Exercise prompt -
Turn the lines of the records below into a numbered list, starting at the line that contains "You are a GUI" and ending at the last line of the records, both included, with blank lines left out. Leave the pictures out of your answer.

Source data -
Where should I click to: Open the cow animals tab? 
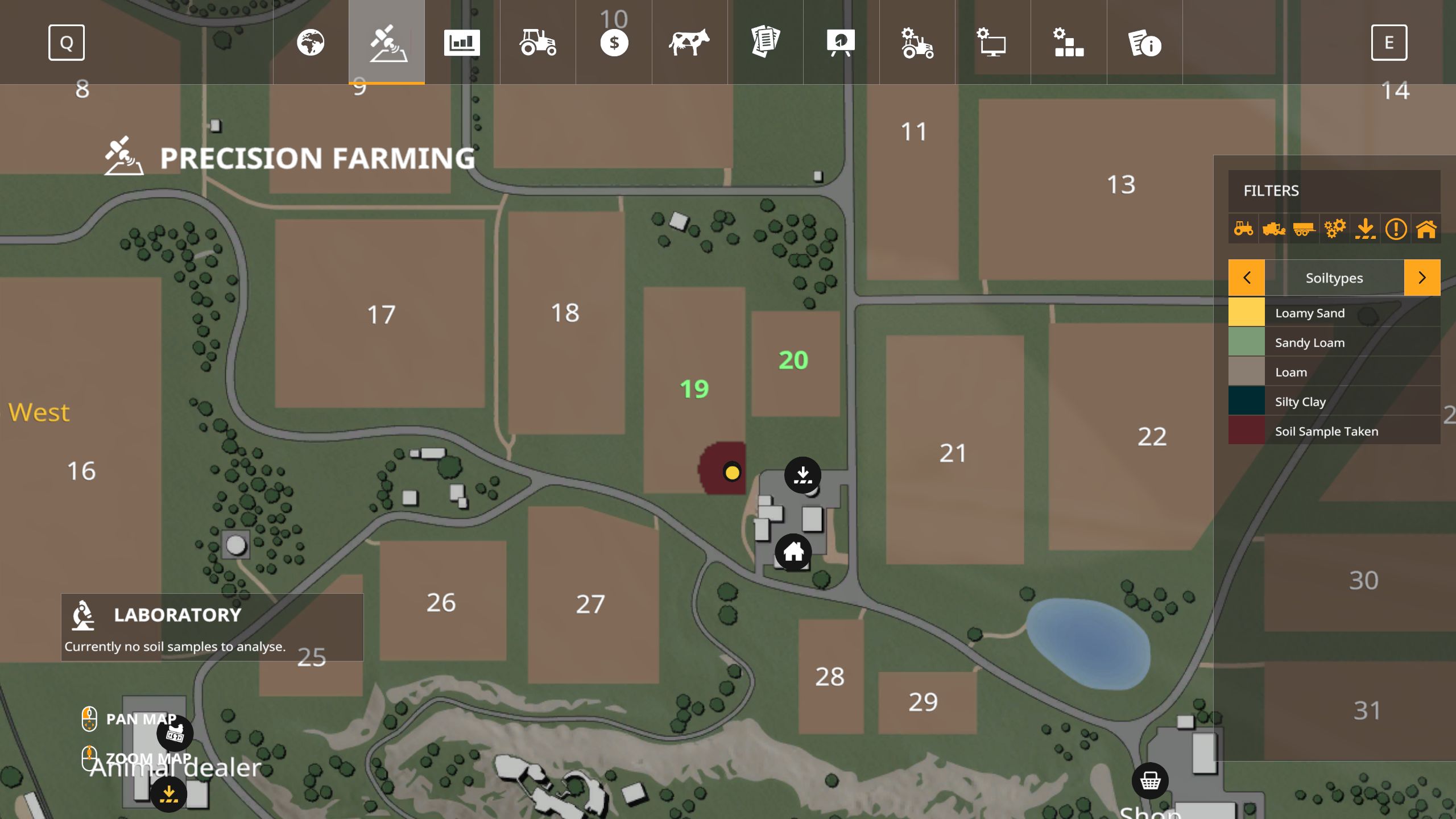[689, 43]
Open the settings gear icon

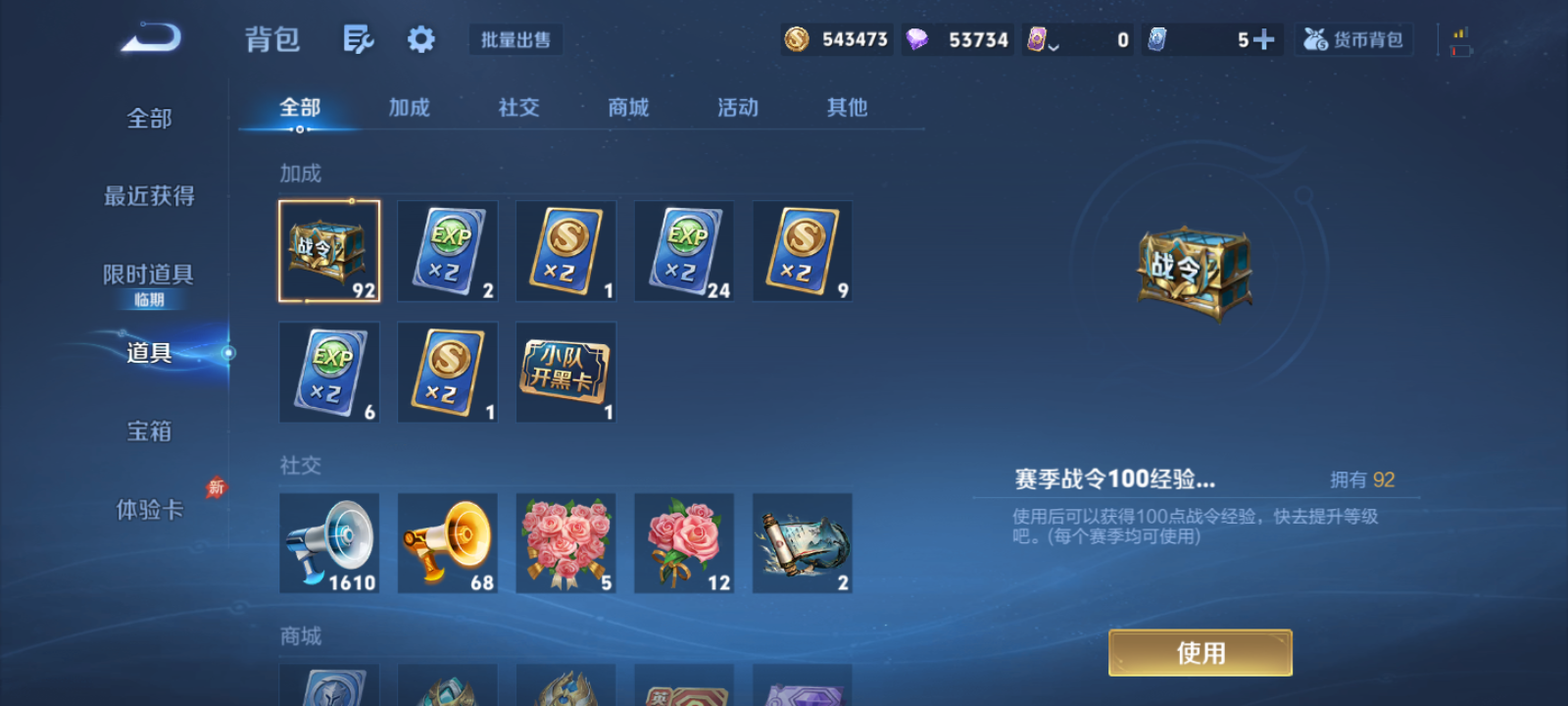(x=420, y=37)

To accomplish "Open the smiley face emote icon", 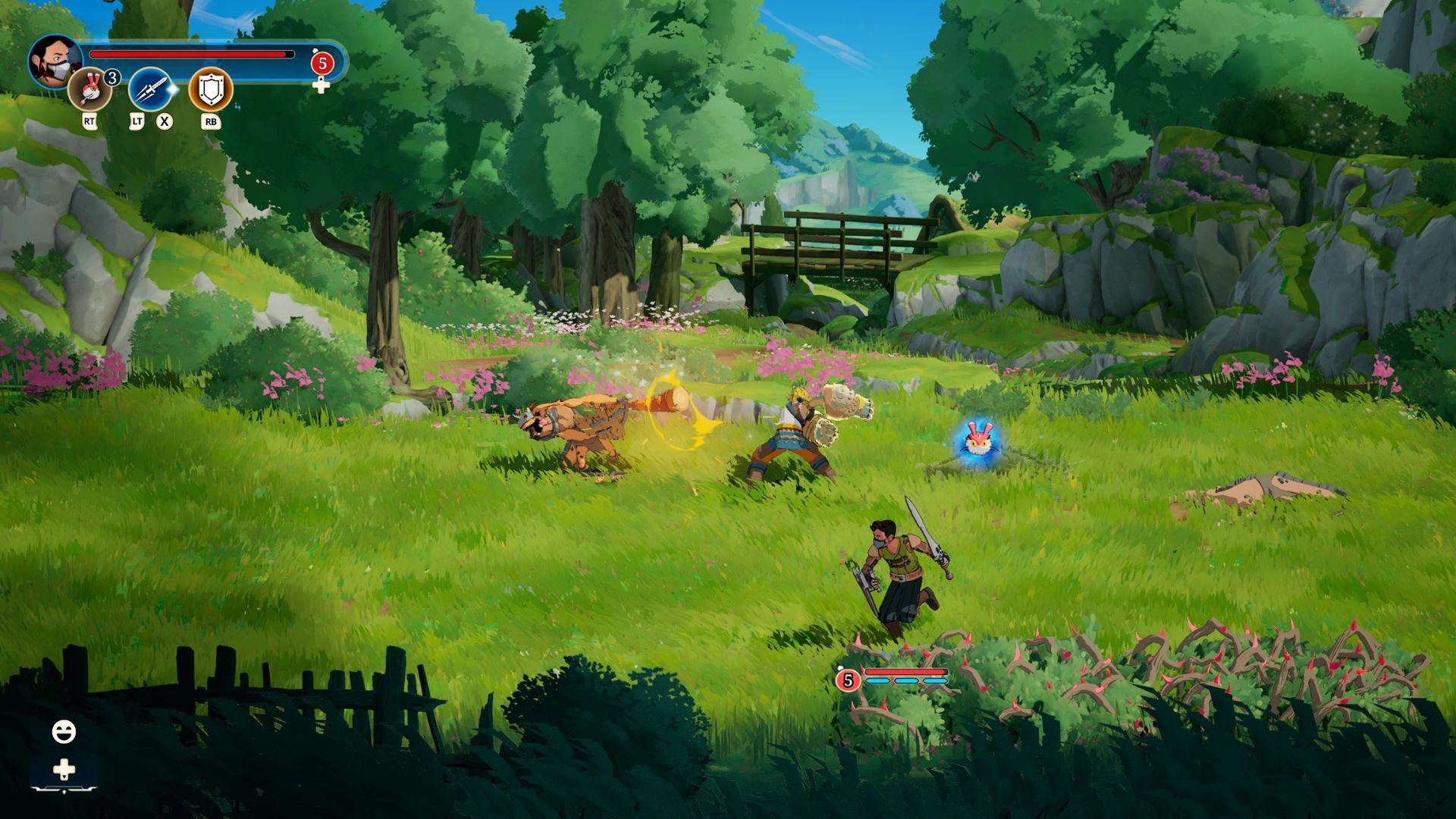I will pyautogui.click(x=64, y=732).
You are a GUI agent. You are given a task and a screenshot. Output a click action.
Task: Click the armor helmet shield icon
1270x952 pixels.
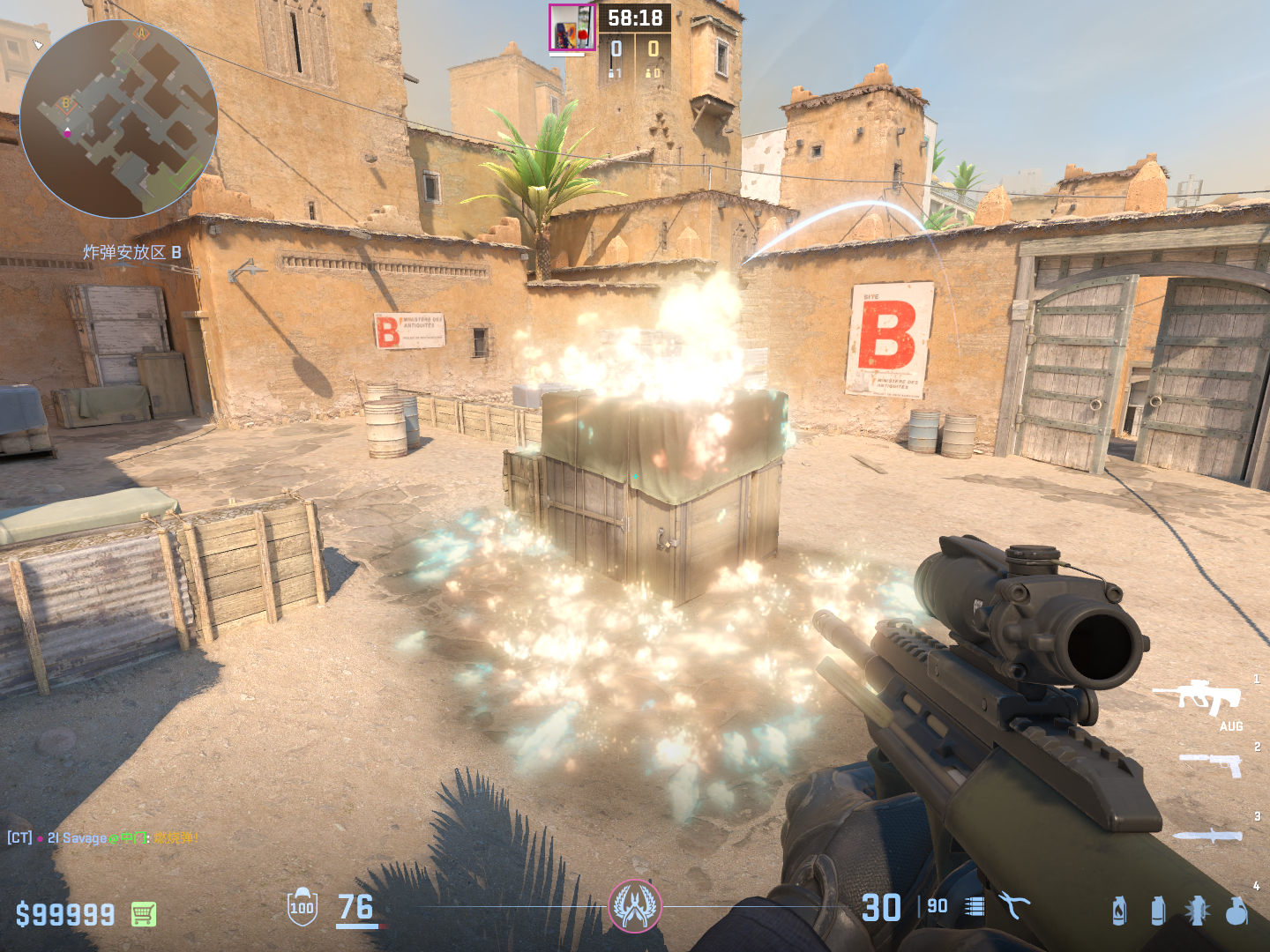click(x=302, y=907)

Answer to this exercise -
1. You are a GUI agent. You are given a task and a screenshot. Output a click action.
2. Task: Click the armor helmet shield icon
3. 1270x952 pixels.
4. click(x=302, y=907)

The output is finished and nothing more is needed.